As a side note, you don't have to know CSS/HTML to be a web designer. As a matter of fact, in most places I've worked, web designers did the graphic part on Photoshop and web developers sliced the images and wrote the HTML/CSS.
I don't know why this was downvoted, I totally agree with that. In fact, my co-founder, who is a graphic designer, knows next to nothing about HTML and CSS and I like it that way. It's his job to come up with nice designs and it's my job to make them work on a computer screen. Obviously we discuss things so he doesn't design stuff that are completely impossible to do in HTML/CSS or simply infeasible for some reason, but I try to give him as much artistic freedom as possible while shielding him from technical constraints. It worked out well so far.
>It's his job to come up with nice designs and it's my job to make them work on a computer screen.

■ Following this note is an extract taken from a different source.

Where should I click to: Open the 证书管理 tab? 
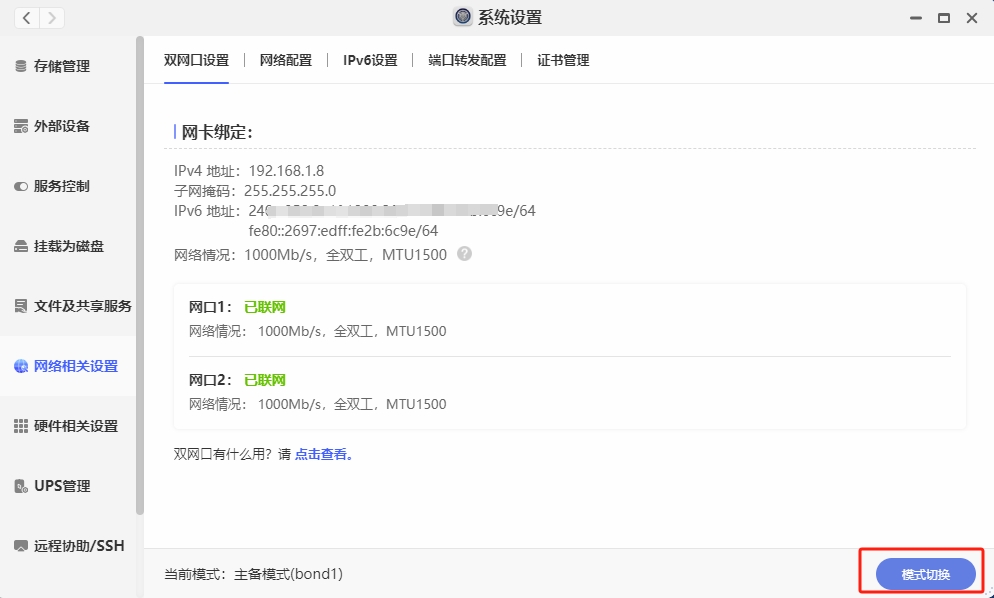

Obviously we discuss things so he doesn't design stuff that are completely impossible to do in HTML/CSS or simply infeasible for some reason, but I try to give him as much artistic freedom as possible while shielding him from technical constraints.
IMO you are the web designer he is acting like an apprentice. I can see how you might want to insulate from the technical constraints in effort to push the boundaries, but if the design is not considering the user's interactions, accessibility, browser limitations, SEO as well as things like calls to action and the design goals (profit or throughput or whatever) then they're not doing web design.
I'd say from your description you're a web designer employing a graphic artist.
Just 'shop-ing a design and transforming it to markup and styles tends to be print design that is put online rather than web design.
Not so sure about that. JavaScript is a quite advanced language, below the surface. To be able to do anything non-trivial in JavaScript, you have to be a developer and have to have a good understanding of Computer Science.
Also, I don't do any "design", in the creative sense. I implement the design of my partner. So I think your terminology is wrong.
JavaScript for AJAX and loading new information would be developer yes, because that is all about querying and interfacing with the back-end.
Simple visual JavaScript effects for enhancing presentation and interface would be web-designer.
To me the key part of the term "web-designer" is web... you are creating design using the assembly languages of web browsers: HTML, CSS, JavaScript, and small quick-to-load chunks of graphics. Drawing is just the first planning step and there is nothing that makes it "web" specific other than an intention. Whereas in "graphic" design this is the end result. A graphic designer designs instructions for a graphics display process to display graphics, a web designer designs instructions for a web browser to display web pages.